KEMSA CEO Jonah Mwangi suspended over COVID-19 funds scandal

KEMSA CEO Jonah Mwangi suspended over COVID-19 funds scandal

Kenya Medical Supplies Authority (KEMSA) CEO Dr. Jonah Mwangi Manjari has been suspended following allegations that the authority flouted procurement regulations putting at risk Ksh.100 billion of donor funds meant for battling the COVID-19 pandemic.

In a press briefing on Friday, KEMSA board Chairman Kembi Gitura said Dr. Mwangi had been suspended together with Charles Juma (Head of Procurement) and Eliud Mureithi (Commercial Director) to allow EACC complete investigations into the matter.

“As the KEMSA board we have resolved that those three officers stand suspended from today August 14, 2020 until such a time that the EACC completes its investigations and gives a direction on the way forward.

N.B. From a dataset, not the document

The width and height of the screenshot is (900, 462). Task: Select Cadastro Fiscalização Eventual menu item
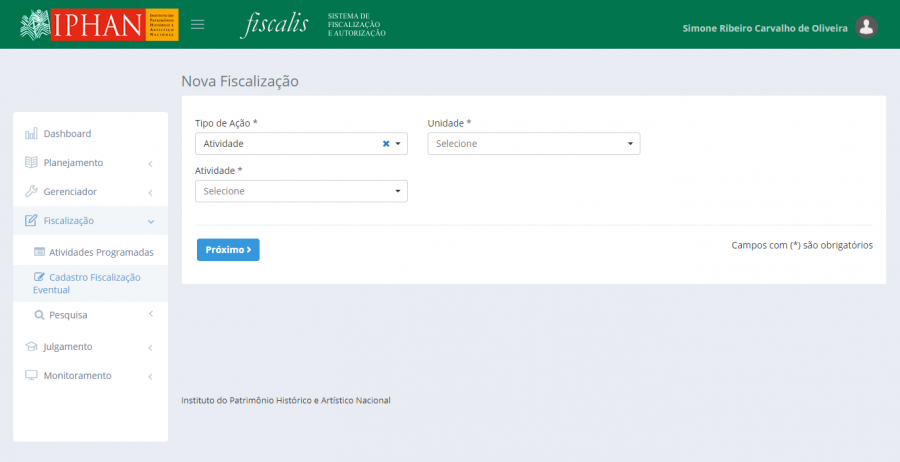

Should they be charged in court then the board again will have to sit and make further decisions,” said Kembi Gitura.

A preliminary probe by the Ethics and Anti-Corruption Commission (EACC) revealed that KEMSA officials flouted procurement procedures by direct sourcing and awarding a Ksh.7.7 billion tender to a company known as Kilig Limited under the cover of emergency needs, despite the fact that they were given three months to supply as opposed to one month.

Additionally, other companies with less than six months in operation received tenders without credible financial records being presented.

The direct sourcing coupled with other procurement irregularities saw KEMSA procure COVID-19 equipment at double the price.

For instance a special audit revealed that KEMSA procured over 1.8 million KN95 masks at a cost of Ksh.700 per piece, yet a single mask goes for Ksh.450 on the higher side.

Additionally, the disposable 3-ply surgical masks were procured at Ksh.90 per piece against the market price of Ksh.50 when bought in bulk, with personal protective equipment being procured at Ksh.9,000 when the kits were going for Ksh.4,500 on the market.

On Thursday, KEMSA board Chairman Kembi Gitura appeared to defend the prices at which the authority purchased the items saying: “when you talk about things being obtained at whatever price we must ask during what time, since the pandemic and now, because the world was in a panic mode the prices are not the same as they were then.”

In the months of April and June, KEMSA Procurement Director Charles Juma wrote to his CEO Dr. Manjari raising questions over why Kilig Limited was chosen in direct procurement for a tender that should essentially be open to competition given its size.

He further indicated that it was unnecessary and that the tender to Kilig should have been revoked. At the moment, EACC is yet to finalise on its investigations on the medical supplier.